Bob O'Meara, vice president and director of research at Raddon Financial Group, said a recent survey of 1,200 small business owners asked why they selected their financial institution. Significantly ahead of convenience and existing relationships, was "it was recommended by an acquaintance."
"We know that referral programs can be effective for consumer checking, and our research and discussions with clients has shown that the most effective programs reward both the referring customer and the new customer," O'Meara said.
Credit unions could reward small business members with higher perks. O'Meara said if the will is there to pay $50 to $100 for a new consumer checking account, the dividends for paying for one with 10 times the balance potential could be substantially higher.
"But, as always, be cautious. There are always more people trying to game the system when the incentives get richer," he advised. "Try to structure some type of requirements that minimize game playing."
Referral incentives are just one way credit unions can leverage their presence within the small business market. In the Raddon survey, 68% of respondents said they used one or more of their personal accounts for their small business. Checking led the pack at 50% followed by credit cards at 42% and debit cards at 37%. O'Meara described this group as the "cross-over" segment. Credit unions could extend their referral programs to reward employees for giving referral cards to retail customers they know or those identified as running their business through retail accounts.
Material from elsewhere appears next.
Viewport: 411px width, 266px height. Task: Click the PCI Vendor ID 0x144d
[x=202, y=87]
"Small businesses say that the employee they have contact with most often is a teller," O'Meara said. "Tellers know their customers and can probably tell you more about them than any demographic appended data can."
As business lending continues to take hits within the credit union industry, deposits and cash management services are being moved to the forefront. Debit cards, for instance, are probably the fastest way to establish a relationship with small business owners. Raddon found that debit card income ranges from $195 per year for firms with less than $100,000 in sales to $2,827 for companies in the $2 million-plus sales category. The overall average is $895.
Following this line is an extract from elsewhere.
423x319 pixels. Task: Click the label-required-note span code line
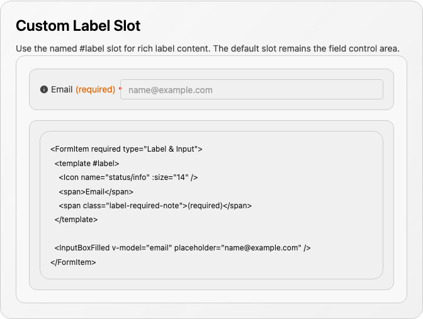click(155, 206)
"There is a lot of room for growth here," O'Meara said. "With just 33% of firms using business debit, about 50% if you count the owner's personal debit card, we are far from the point of saturation."
Small businesses in the $100,000 to $500,000 category are a prime niche to woo, he offered.
"A portfolio of checking accounts from firms with sales of less than $500,000 is going to produce 10 to 20 times more core deposit balances per account than a consumer checking portfolio," O'Meara said.